> [Records for the exercise]
————
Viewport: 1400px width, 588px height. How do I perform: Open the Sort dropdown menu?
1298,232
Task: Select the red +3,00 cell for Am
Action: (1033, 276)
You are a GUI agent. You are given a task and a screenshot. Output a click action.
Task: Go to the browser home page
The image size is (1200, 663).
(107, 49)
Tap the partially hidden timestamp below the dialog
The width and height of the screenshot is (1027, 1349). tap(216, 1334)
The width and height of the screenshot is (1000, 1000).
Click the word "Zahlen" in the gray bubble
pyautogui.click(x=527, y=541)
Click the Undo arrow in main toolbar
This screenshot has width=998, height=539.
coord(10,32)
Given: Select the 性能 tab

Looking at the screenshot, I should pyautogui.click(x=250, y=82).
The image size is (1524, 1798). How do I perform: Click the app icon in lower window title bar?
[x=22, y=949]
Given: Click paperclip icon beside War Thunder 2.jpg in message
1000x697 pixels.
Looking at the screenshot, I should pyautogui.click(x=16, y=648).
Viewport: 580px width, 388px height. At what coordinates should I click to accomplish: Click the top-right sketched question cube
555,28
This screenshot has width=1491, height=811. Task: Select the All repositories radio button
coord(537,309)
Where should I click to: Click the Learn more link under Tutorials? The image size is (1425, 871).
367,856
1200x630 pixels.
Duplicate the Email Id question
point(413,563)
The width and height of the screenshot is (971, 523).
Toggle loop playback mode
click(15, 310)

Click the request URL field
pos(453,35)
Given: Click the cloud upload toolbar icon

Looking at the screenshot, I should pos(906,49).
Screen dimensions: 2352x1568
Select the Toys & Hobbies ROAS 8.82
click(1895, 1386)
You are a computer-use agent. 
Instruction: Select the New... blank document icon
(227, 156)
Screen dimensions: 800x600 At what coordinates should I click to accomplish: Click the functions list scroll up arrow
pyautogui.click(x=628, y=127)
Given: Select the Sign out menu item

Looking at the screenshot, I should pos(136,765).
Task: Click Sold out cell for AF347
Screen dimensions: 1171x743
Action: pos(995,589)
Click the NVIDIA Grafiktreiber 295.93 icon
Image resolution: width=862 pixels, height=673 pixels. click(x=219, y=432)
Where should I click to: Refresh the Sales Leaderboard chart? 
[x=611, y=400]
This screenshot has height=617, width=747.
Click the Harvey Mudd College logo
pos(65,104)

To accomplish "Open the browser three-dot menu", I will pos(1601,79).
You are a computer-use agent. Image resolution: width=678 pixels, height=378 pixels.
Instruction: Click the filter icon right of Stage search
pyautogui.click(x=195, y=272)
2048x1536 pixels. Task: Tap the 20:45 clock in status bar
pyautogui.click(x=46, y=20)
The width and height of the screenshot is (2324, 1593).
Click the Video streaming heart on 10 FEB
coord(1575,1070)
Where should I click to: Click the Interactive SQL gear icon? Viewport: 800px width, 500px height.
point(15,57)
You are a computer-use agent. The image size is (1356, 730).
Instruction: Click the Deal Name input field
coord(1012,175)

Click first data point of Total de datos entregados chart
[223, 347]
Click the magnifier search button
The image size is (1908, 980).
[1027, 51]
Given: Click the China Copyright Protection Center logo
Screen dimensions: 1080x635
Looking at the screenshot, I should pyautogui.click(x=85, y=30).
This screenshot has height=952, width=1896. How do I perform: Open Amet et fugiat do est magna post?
————
> [Exercise]
The line with "2048x1536 pixels. Task: Tap" and all lines after it through the end of the data above: write these out exactly and add nothing.

> [Answer box]
2048x1536 pixels. Task: Tap the 20:45 clock in status bar
pyautogui.click(x=46, y=20)
The width and height of the screenshot is (2324, 1593).
Click the Video streaming heart on 10 FEB
coord(1575,1070)
Where should I click to: Click the Interactive SQL gear icon? Viewport: 800px width, 500px height.
point(15,57)
You are a computer-use agent. The image size is (1356, 730).
Instruction: Click the Deal Name input field
coord(1012,175)

Click first data point of Total de datos entregados chart
[223, 347]
Click the magnifier search button
The image size is (1908, 980).
[1027, 51]
Given: Click the China Copyright Protection Center logo
Screen dimensions: 1080x635
Looking at the screenshot, I should pyautogui.click(x=85, y=30).
This screenshot has height=952, width=1896. How do I perform: Open Amet et fugiat do est magna post?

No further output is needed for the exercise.